### Compito A
Trascriva il passo del testo sull'esofagite eosinofila che inizia con "L’esofagite eosinofila è" e termina con "and Liver Disease’.".
### Compito B
Secondo il testo sull'esofagite eosinofila, su quale rivista sono state pubblicate nel 2024 le linee guida italiane sull'Eoe?
### Compito C
Prosegua il testo sull'esofagite eosinofila dopo l'ultima frase riportata.

### Testo proposto

──────────────────────────────

La malattia è principalmente causata da un’infiltrazione anomala di eosinofili nella mucosa esofagea, sebbene diversi altri mediatori dell’infiammazione di tipo 2 siano coinvolti nella patogenesi. Le prime descrizioni dell’Eoe risalgono al 1990. Oggi con l’aumento delle diagnosi e delle osservazioni degli specialisti il ritratto della malattia si è evoluto. L’Eoe è stata segnalata durante tutto l’arco della vita, dall’infanzia fino a quasi 100 anni di età, sia negli uomini che nelle donne, sebbene prevalga nel sesso maschile. Le stime attuali riportano tassi di incidenza fino a 20 ogni 100.000 persone all’anno, simili a quelli delle malattie infiammatorie intestinali. L’attuale prevalenza stimata è di oltre 1 persona su 1.000 nei Paesi occidentali e di 20 ogni 100.000 endoscopie superiori in Asia. I dati provenienti da studi basati sulla popolazione suggeriscono che l’aumento dell’incidenza potrebbe essere maggiore negli adulti che nei bambini, sebbene ciò necessiti di conferma. 

“Un elemento di un certo interesse, che ancora sfugge – continua Annibale – è che in genere queste persone hanno una comorbidità allergica piuttosto significativa, hanno asma, poliposi nasali, che sono correlate”. Il problema è anche che, “se non c’è attenzione e un ottimo campionamento istologico nell’esofago, che va fatto con multiple biopsie, la malattia non viene diagnosticata perché bisogna avere un numero di eosinofili per campo visivo elevato. Spesso magari vengono visti, ma non quantizzati e quindi viene sottovalutato il segnale”.  

E’ dunque importante accendere i riflettori sulla malattia, conferma l’esperto: “In Italia c’è un’associazione pazienti che cerca di diffondere informazioni e a maggio c’è anche una giornata internazionale per sensibilizzare sull’Eoe e implementare le conoscenze. Ma, come spesso capita, la medicina va avanti e la diffusione di novità scientifiche nell’ambito della classe medica ha tempi più lunghi, sia sul fronte specialistico che della medicina di base che è anche oberata da tante incombenze. Vale per tutto il mondo, non solo per l’Italia”.  

L’esofagite eosinofila è “una malattia di genere al contrario, al maschile. Esistono degli stereotipi e, quando siamo di fronte a un problema di alimentazione, dunque si confondono un po’ i temi – riflette Annibale – Del resto il rischio di etichettare il paziente come affetto da altri disturbi è frequente in diverse malattie”. Per fare chiarezza, aggiornare i criteri diagnostici e sottolineare l’importanza di riconoscere i sintomi clinicamente rilevanti, e per fornire una strategia nazionale condivisa per la diagnosi, il trattamento e il follow-up dei pazienti, un gruppo di esperti italiani ha fatto un Consensus group e sviluppato delle linee guida sull’Eoe, pubblicate nel 2024 sulla rivista ‘Digestive and Liver Disease’.

──────────────────────────────

### Dati forniti

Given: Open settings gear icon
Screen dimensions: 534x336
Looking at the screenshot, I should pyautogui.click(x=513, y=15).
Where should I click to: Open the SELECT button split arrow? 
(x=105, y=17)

──────────────────────────────

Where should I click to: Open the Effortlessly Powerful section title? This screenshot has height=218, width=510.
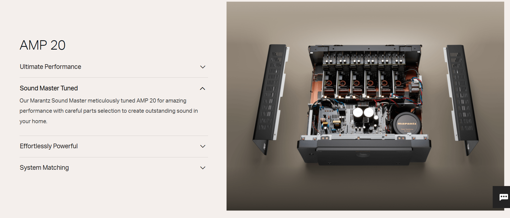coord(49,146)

──────────────────────────────

### Risposta A
L’esofagite eosinofila è “una malattia di genere al contrario, al maschile. Esistono degli stereotipi e, quando siamo di fronte a un problema di alimentazione, dunque si confondono un po’ i temi – riflette Annibale – Del resto il rischio di etichettare il paziente come affetto da altri disturbi è frequente in diverse malattie”. Per fare chiarezza, aggiornare i criteri diagnostici e sottolineare l’importanza di riconoscere i sintomi clinicamente rilevanti, e per fornire una strategia nazionale condivisa per la diagnosi, il trattamento e il follow-up dei pazienti, un gruppo di esperti italiani ha fatto un Consensus group e sviluppato delle linee guida sull’Eoe, pubblicate nel 2024 sulla rivista ‘Digestive and Liver Disease’.

### Risposta B
Sulla rivista 'Digestive and Liver Disease'.

### Risposta C
“Nel nostro ospedale abbiamo istituito un ambulatorio dedicato che è cresciuto molto e segue oggi un numero elevato di pazienti – racconta lo specialista – Abbiamo l’endoscopia dedicata” ed è più facile porre il sospetto diagnostico e confermarlo. “Il problema in medicina è sempre che, se non pensi possa esistere una condizione, non farai mai la diagnosi”. Ci sono però delle parole chiave che il paziente potrebbe usare e che devono far accendere la lampadina, “dei determinanti semantici, che scattano per noi quando per esempio qualcuno ci dice che effettivamente manda giù il boccone e si ferma; ha dolore, bruciore di un certo tipo”.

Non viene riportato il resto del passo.